#ocsb5things from Continuing & Community Education

The 2019-2020 school year will go down in the history books. Students, staff and parents will always remember where they were during the 2020 Pandemic – at home! Who knew a Pandemic could bring out the best in us? As an educator, parent, and Manager of the Continuing & Community Education department, I witnessed a sense of community, collaboration, and innovation. Together we did more than survive; we thrived. Here are the five things that I am grateful for and will always remember.

1. Expanding community spirit and sharing – we lived our OCSB Strategic Commitment of Be Community, and our Spiritual Theme, “Love Kindness and Mercy.” The sense of community was everywhere. Teachers distributed learning materials and Chromebooks, taught in students’ driveways and reached out to families with compassion and care. We raised money and awareness for the Catholic Education Foundation of Ottawa, Food Banks and Breakfast Clubs to ensure our families’ wellbeing.

2. Juggling the priorities of life – school closures meant significant changes for educators, parents and students. Dining rooms became make-shift offices and coffee tables students desks. Teachers were now standing in front of a screen instead of a classroom – yet somehow, we made it work. Parents juggled their time, energy, and work priorities while co-teaching their children and meeting other family commitments. Kudos for modelling resilience, patience and commitment to education.

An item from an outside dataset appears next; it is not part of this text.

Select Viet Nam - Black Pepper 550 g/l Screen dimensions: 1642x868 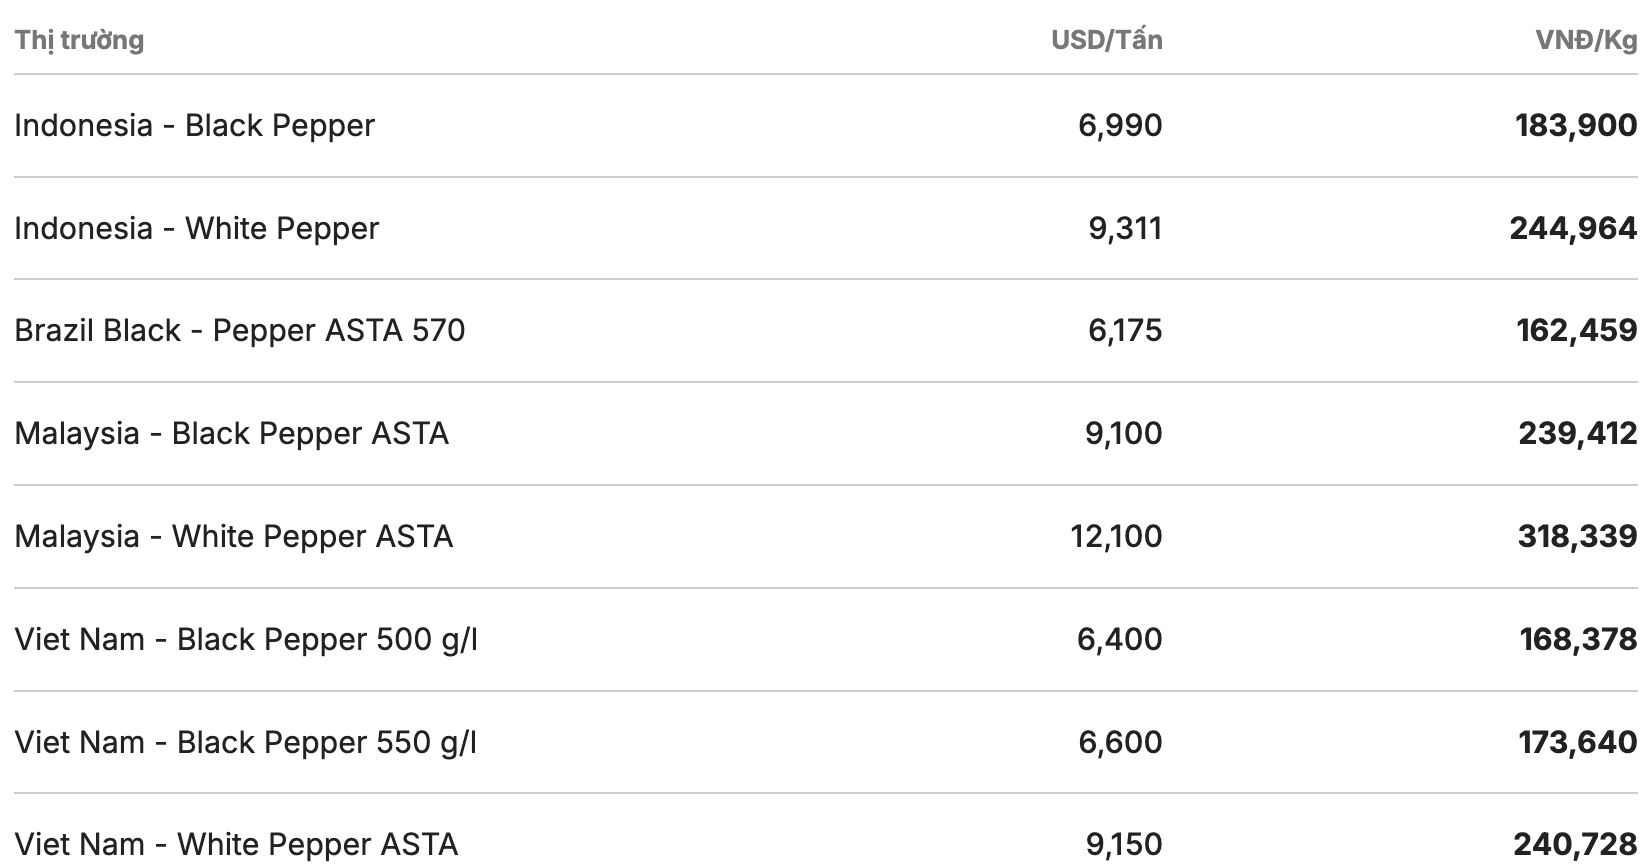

3. Increasing focus on equity, community and inclusion –  as a department, Continuing & Community Education routinely celebrates our students’ cultures, languages, and customs. Before the pandemic, we held celebrations embracing the food, music and history of various cultures represented in our International Languages Program. But this year, we chose to be more purposeful in our actions. Although we’ve held Black History Month celebrations for over a decade, this year we showcased this important month in-person and online. We recognize the importance of the Black Community in Canada and around the world. We also looked inward. We chose to have difficult conversations about our own biases and began the process of “unlearning and learning,” so we could be more aware and more inclusive in our teaching. Our team introduced innovative translation tools designed to bring learners closer together. Our efforts give me great hope for the future. We are all God’s creation.

4. Innovative, creative times – During school closures, I observed innovation, creativity and a willingness to take risks by educators through distance learning. Students demonstrated new skills acquired through learning at home. Our educators adapted quickly, creating innovative, exciting lessons to support student achievements. In my department, staff were energized and shared new ways of doing things, proving to be effective. Let’s keep up the momentum!

5. Humour and kindness carry us – this challenging season renewed our sense of humour and encouraged us to celebrate our communities. My colleagues shared their positive attitude online – and on the phone. We mastered everything Google through trial and error. My colleagues’ ability to find positives each day was a wonderful gift. Laughter and kindness helped us support each other as we faced stress, uncertainty and anxiety. A kind word went a long way. I thank my colleagues, friends and family for making my days brighter and reminding me that this too shall pass.

Most of all, I am thankful for our OCSB team. I encourage you to think of what you are grateful for and share your #ocsb5things.